Leaving out the pictures, write out exactly each line from the line with "Where should I" through the close of the listing below.

--- START ---

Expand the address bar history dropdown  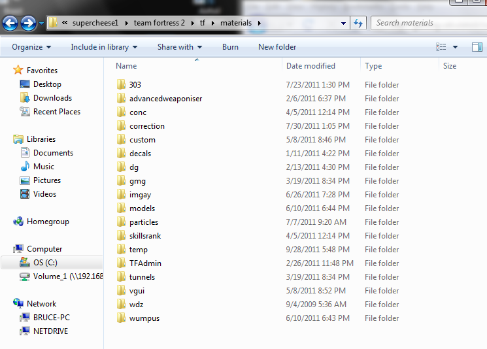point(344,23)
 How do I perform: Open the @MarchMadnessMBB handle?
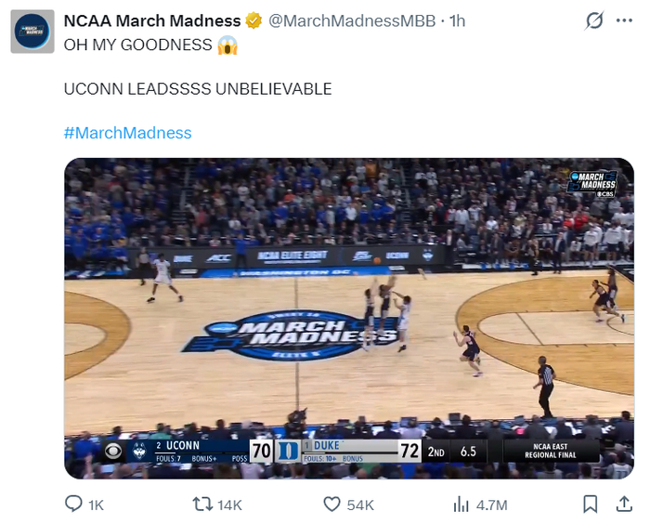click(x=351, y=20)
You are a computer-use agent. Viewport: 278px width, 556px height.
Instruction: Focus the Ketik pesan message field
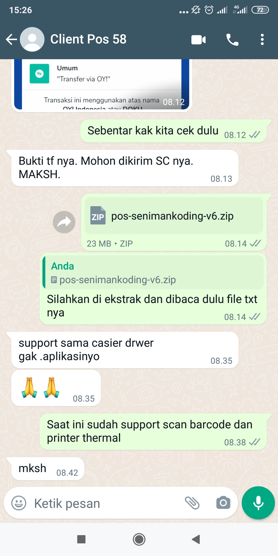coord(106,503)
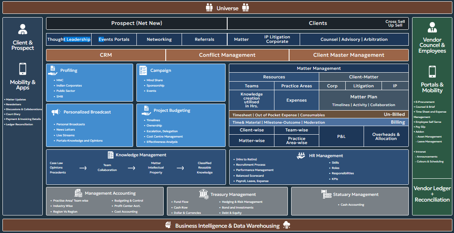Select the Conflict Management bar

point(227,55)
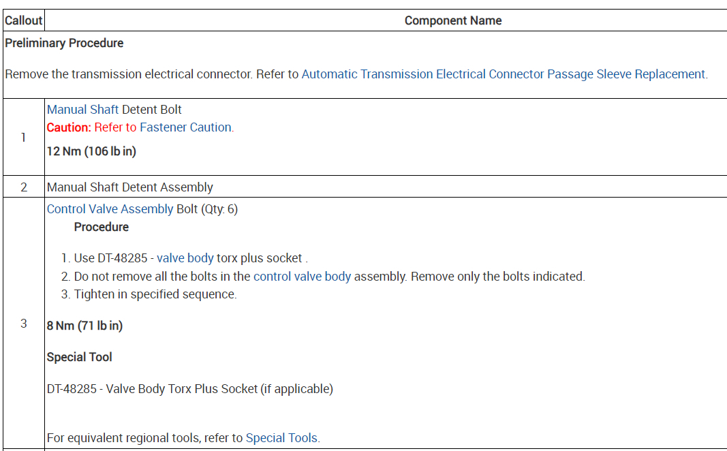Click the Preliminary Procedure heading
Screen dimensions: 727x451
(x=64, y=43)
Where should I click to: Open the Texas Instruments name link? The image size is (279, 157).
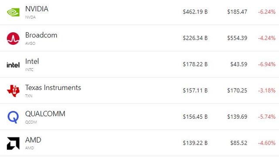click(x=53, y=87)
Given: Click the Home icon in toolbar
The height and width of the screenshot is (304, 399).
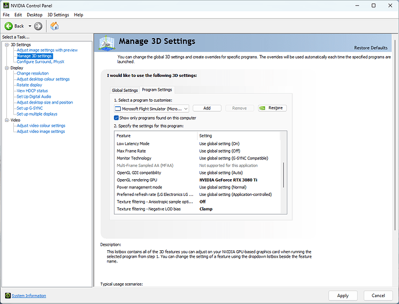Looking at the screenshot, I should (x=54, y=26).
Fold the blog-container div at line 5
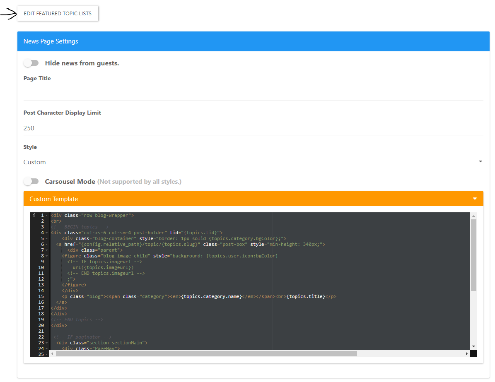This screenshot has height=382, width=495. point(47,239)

--- END ---

• Output of the exercise
Where should I click to: Open the Texas Instruments name link? The image size is (279, 157).
click(x=53, y=87)
Given: Click the Home icon in toolbar
The height and width of the screenshot is (304, 399).
Looking at the screenshot, I should (x=54, y=26).
Fold the blog-container div at line 5
This screenshot has height=382, width=495. point(47,239)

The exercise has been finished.